Exercise requirements - According to the book description, in what share of cases does auditory re-education put "dys-" children back on track?

Text section -
—————
A combative work published by Éditions Ergo Press in 1988, written in collaboration with Loïc Sellin. Tomatis attacks head-on the question of school failure, which he observes affects, in France, more than 60% of pupils in the elementary classes. The thesis is clear: most “dys-” of every kind — dyslexics, dysorthographics, dyscalculics — are above all children who do not listen properly, and auditory re-education makes it possible to put them back on track in more than 90% of cases. A book that opens the eyes of parents, teachers and therapists.

Cover of Les Troubles scolaires, Alfred Tomatis, 1988

“Today my success rate in the treatment of dyslexia exceeds 90%.”

Introduction — Checkmate to school failure

Presentation

When Les Troubles scolaires appears in 1988, Tomatis has accumulated nearly forty years of clinical practice on dyslexia. The book opens with a damning observation: the French school is a sealed chamber. “In a class of thirty elementary pupils, ten follow the lesson correctly. Another ten drag themselves along, compensating. The last ten are listed in the category of ‘dys-’ of every kind.” No reform has rolled back this proportion; no committee of experts has been able to reverse it; the explanations put forward (socio-cultural conditions, ill-adapted pedagogies, intellectual level, crisis of civilisation…) “chase their tails”.

The author proposes a different reading, one that goes beyond the framework of horizontal explanations: most school disorders are in reality disorders of listening. The child who does not listen does not learn, or learns badly. He ends up dropping out, and the mechanism of exclusion is set in motion. To this vertical reading Tomatis opposes a therapeutics: auditory re-education through the Electronic Ear, whose protocols, characteristic curves, statistical results and international clinical research (Barbara Wilson at North Shore University Hospital in New York, Byron Rourke at the Windsor hospital in Canada, Tim Gilmor in Toronto…) he describes.

The work also takes an educational stand, denouncing the triumph of the whole-language method and pleading for a return to simple foundations: listening, pronouncing, tracing, reading aloud, memorising. A school that forgets the ear, Tomatis maintains, manufactures dyslexics on a massive scale.

Contents

  • Checkmate to school failure — a survey of the disaster, critique of the dominant explanations.

  • A particular adaptation of an old philosophical problem — the fable of the snail and the labyrinth.

  • The vain discourses on method — whole-language, semi-whole-language, syllabic.

  • The ear, that forgotten gadget — physiology of listening applied to reading and writing.

  • The body that learns — posture, laterality, body scheme and learning.

  • A few ideas to put inside one’s skull to understand the brain — accessible neurophysiology.

  • The Electronic Ear in the service of schoolchildren — clinical studies, results, international research.

Place in the work

Les Troubles scolaires takes up, updating it and making it accessible to the general public, the subject posed sixteen years earlier by Éducation et Dyslexie (1972). It is the pedagogical counterpart of the Tomatissian œuvre, to be set alongside Pourquoi Mozart ? (musical), Nous sommes tous nés polyglottes (linguistic) and Neuf mois au paradis (prenatal) — the whole forming the great general-audience fresco of the years 1988-1991.

In brief

To be placed in the hands of every parent of a child in school difficulty, of every teacher wearied by inconclusive colloquia, of every speech therapist in search of a coherent theoretical framework. Tomatis delivers here, with his customary verve and a very sure diagnostic sense, an analysis that stands out in the French educational landscape — and that remains, forty years on, surprisingly current. The statistics of school failure not having abated, the book retains a salutary provocative force.


Available in libraries — BnF, Sudoc.
—————
(Collected data entries)

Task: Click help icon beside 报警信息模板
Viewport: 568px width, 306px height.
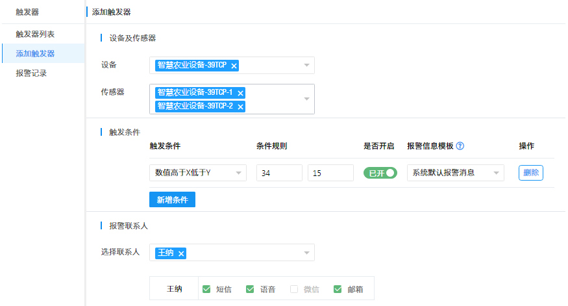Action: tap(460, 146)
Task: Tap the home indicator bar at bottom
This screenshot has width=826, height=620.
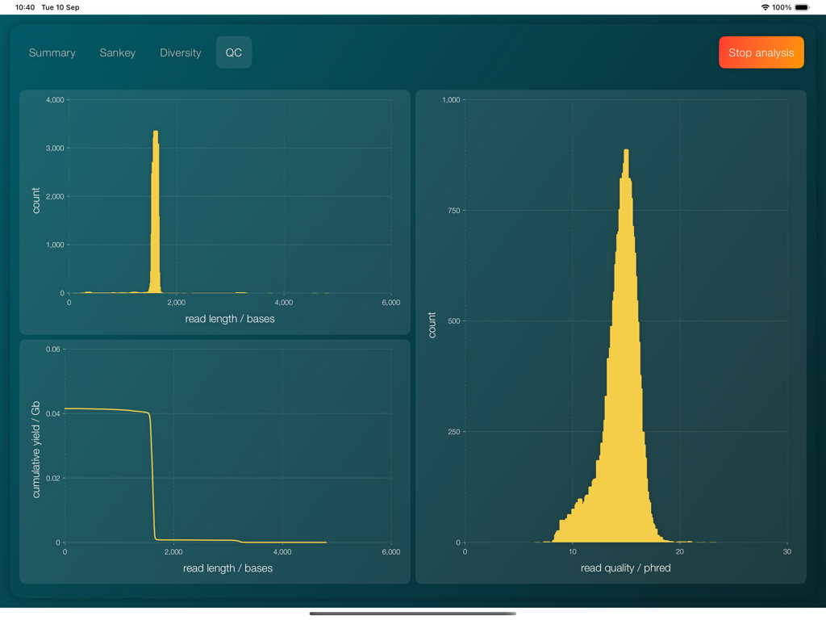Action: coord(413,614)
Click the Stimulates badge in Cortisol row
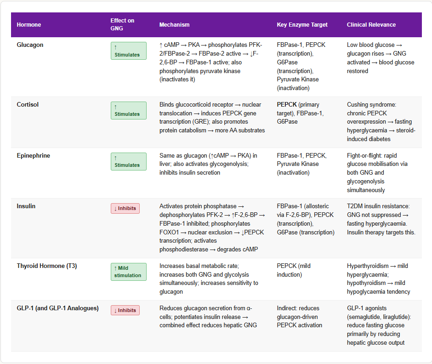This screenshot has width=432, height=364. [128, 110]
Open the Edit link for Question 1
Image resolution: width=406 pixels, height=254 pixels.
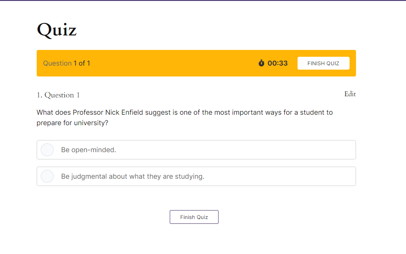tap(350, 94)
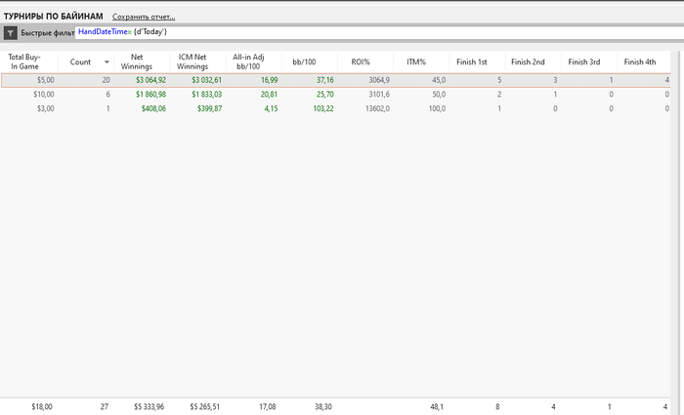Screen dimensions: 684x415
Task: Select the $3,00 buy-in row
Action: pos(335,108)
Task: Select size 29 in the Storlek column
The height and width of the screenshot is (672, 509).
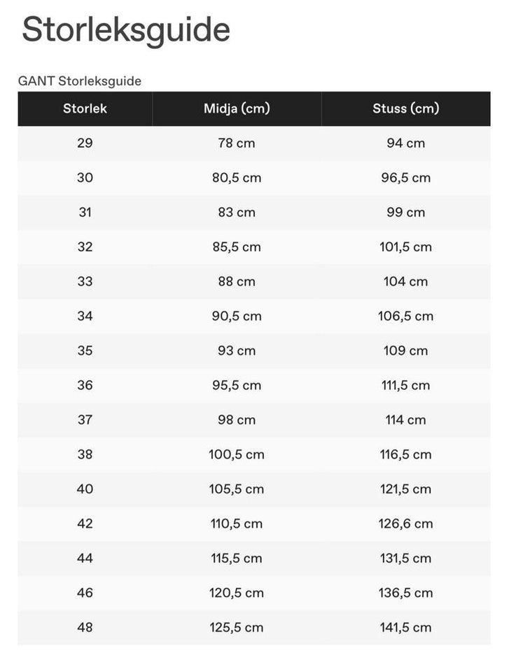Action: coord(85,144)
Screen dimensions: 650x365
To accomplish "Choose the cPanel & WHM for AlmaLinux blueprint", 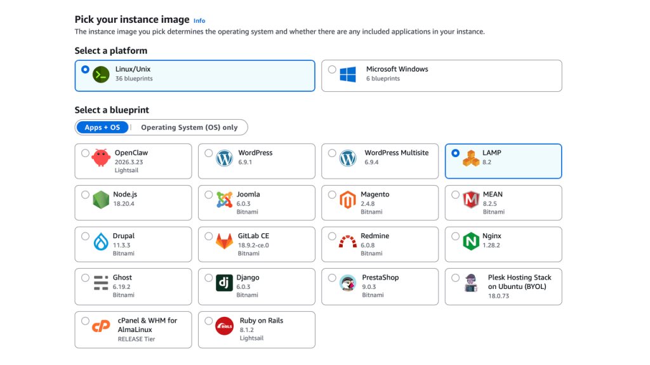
—————
Exercise answer - More than 90% of cases.